Mais ce n’est pas assez des réceptions officielles et des démonstrations populaires. La société de Guatemala, qui a déjà organisé notre séjour à l’hôtel Imperio, d’accord avec le Gouvernement, nous offre un grand bal, qui nous permet de prendre contact avec elle ; c’est d’autant plus facile que la connaissance de la langue française est très répandue. Beaucoup de dames ont séjourné en France ; plusieurs y ont été élevées ; elles portent nos robes, mais épurées des outrances qui les rendent parfois déplaisantes. L’ensemble est très brillant, tout en restant du meilleur goût. On est très heureux du passage de l’ambassade française, qui permet de témoigner pour notre pays une admiration affectueuse.

Nous faisons connaissance avec un instrument original : c’est un xylophone, long clavier horizontal dont deux ou trois musiciens frappent les touches de bois avec des baguettes terminées par des boules en caoutchouc ; les vibrations des touches se transmettent à des tuyaux de bois sonore, disposés verticalement. On me dit que c’est un instrument indien, perfectionné par les Espagnols ; les noirs de Guinée et du Soudan ont aussi des xylophones dont les touches, au lieu de venir frapper des tuyaux de bois, vibrent sur des calebasses. Tous ces instruments donnent la gamme complète et on en tire un parti remarquable. Il serait curieux de rechercher si le balafon du Soudan et le xylophone du Guatemala ont une origine commune.

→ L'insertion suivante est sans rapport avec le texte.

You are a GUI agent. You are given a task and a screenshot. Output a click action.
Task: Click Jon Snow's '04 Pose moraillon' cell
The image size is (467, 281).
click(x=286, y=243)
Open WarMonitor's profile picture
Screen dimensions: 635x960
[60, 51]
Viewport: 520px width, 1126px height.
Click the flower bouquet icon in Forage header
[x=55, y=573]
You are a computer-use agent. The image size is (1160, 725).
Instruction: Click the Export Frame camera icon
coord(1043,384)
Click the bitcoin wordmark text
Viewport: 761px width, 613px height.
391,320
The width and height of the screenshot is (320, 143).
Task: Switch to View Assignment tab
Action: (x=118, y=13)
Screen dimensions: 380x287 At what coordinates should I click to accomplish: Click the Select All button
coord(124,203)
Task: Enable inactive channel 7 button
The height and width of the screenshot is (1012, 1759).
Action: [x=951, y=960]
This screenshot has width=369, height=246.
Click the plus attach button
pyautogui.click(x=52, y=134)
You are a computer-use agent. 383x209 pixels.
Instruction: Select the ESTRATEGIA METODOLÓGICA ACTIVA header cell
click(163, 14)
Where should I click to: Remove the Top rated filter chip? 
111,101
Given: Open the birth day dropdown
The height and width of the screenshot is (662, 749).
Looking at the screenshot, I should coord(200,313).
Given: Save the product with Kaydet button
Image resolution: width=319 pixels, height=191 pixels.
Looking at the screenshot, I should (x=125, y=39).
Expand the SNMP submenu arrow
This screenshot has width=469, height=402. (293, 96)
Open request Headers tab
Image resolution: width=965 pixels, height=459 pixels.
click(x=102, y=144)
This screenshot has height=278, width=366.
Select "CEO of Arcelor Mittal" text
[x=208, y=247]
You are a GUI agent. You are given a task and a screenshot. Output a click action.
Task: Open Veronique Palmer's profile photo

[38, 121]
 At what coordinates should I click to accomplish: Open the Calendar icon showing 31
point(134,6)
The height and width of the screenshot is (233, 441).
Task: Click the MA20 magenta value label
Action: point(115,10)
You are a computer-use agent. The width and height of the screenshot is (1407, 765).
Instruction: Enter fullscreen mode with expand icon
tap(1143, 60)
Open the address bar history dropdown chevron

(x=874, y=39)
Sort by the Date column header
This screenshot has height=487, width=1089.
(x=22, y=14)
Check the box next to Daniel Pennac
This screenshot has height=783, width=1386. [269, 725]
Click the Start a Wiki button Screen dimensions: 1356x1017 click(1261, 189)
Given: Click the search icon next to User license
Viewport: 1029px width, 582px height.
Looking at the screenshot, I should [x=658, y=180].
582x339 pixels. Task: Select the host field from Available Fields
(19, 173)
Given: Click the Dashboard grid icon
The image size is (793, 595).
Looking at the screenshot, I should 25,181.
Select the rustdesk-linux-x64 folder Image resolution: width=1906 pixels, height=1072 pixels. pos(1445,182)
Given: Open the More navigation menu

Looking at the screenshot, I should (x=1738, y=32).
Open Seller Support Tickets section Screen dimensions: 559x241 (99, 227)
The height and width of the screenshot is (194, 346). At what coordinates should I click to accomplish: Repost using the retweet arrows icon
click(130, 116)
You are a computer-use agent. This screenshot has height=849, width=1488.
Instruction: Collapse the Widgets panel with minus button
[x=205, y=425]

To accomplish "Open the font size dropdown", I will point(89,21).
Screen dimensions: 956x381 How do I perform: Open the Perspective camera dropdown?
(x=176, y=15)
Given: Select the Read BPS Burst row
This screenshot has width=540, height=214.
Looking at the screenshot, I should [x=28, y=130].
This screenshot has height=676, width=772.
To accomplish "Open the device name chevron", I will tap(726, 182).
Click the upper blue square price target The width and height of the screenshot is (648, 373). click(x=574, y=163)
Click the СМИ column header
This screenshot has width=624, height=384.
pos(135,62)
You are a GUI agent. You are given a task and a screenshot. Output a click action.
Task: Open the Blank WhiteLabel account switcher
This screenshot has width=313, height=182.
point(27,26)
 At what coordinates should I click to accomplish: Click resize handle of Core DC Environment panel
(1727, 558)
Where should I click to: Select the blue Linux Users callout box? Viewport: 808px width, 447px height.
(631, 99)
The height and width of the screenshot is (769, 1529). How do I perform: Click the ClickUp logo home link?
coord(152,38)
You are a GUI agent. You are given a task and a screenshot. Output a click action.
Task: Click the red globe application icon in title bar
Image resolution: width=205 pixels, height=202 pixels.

Nos courses à l’extérieur nous ont permis de connaître l’ensemble de la capitale, qui a 120 000 habitants ; une promenade en automobile nous en montre les environs. Cette belle ville de Guatemala a été ravagée en 1917 par un tremblement de terre qui a détruit à peu près entièrement les édifices de la conquête espagnole, églises, couvents, hôtels des hauts fonctionnaires et des grands seigneurs. On rebâtit en ciment armé, mais bien lentement ; car les matériaux de reconstruction ne peuvent, pour la plupart, venir que de la vieille Europe, où l’homme s’est montré bien plus destructeur qu’ici la nature.

Nous voyons aussi quelques bâtiments criblés de balles et même de traces d’obus : ce sont les souvenirs de la dernière révolution, datant de quelques mois à peine. Ce pays si beau, dont la population est si sympathique, sera-t-il toujours ravagé alternativement par les tremblements de terre et les révolutions ?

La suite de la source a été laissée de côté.